Let $X$ be a topological space and $A\subset X$, $$\overline{A}=\{x\in X \mid \forall U\text{ open with }x\in U,U\cap A\neq \emptyset\},$$ where $\overline{A}$ is the closure of $A$ in $X$. I didn't understand the language, does this say that elements of all open sets whose intersection with $A$ is nonempty? Then that would be $X$ always, which is wrong. Please help me understand.

Answer 1

No, it is not about all open subsets of $X$. It's about those open subsets of $X$ which contain $x$. The closure of $A$ is the set of those $x\in X$ such that every open set containing $x$ intersects $A$. For instance, in $\mathbb R$, with its usual topology, $2\notin\overline{(0,1)}$ because there are open sets containing $2$ which do not intersect $(0,1)$ (such as, for instance $(1,\infty)$).

Answer 2

It's a criterion for the point $x$: let $\mathcal{O}_x$ be the set of all open sets of $X$ that contain $x$, the open neighbourhoods of $x$.

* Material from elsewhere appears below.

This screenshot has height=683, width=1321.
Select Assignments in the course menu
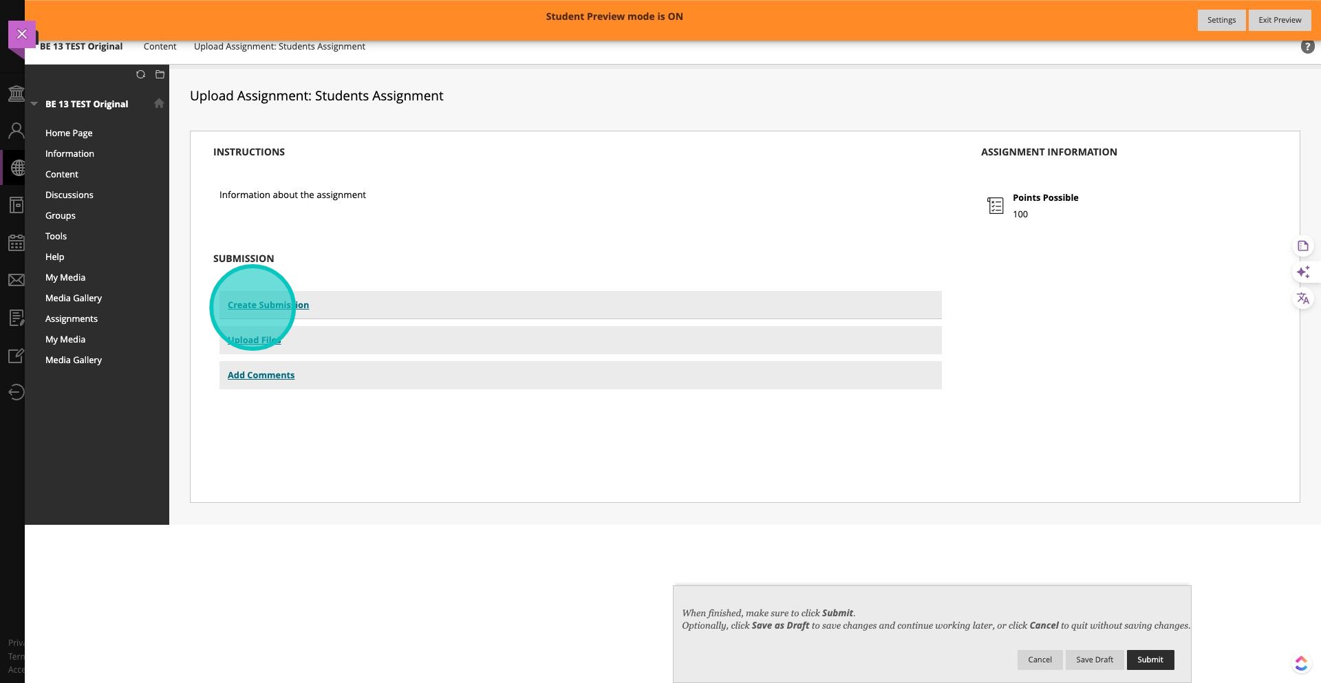(x=72, y=318)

So $x \in \overline{A}$ iff all $O \in \mathcal{O}_x$ intersect $A$. The only open sets that are considered to see whether $x$ is in the closure of $A$ are those that contain $x$, all other open sets are irrelevant for that $x$. In metric topologies, if $x \in O$ and $O$ is open means there is some $\varepsilon>0$ such that $B(x,\varepsilon) \subseteq O$. Also, $B(x,\varepsilon)$ is itself an open set containing $x$ in the metric topology. So then we can reformulate it as

$$\overline{A} = \{x \in X: \forall \varepsilon>0: B(x,\varepsilon)\cap A\neq \emptyset\}$$

which is a very common thing to see.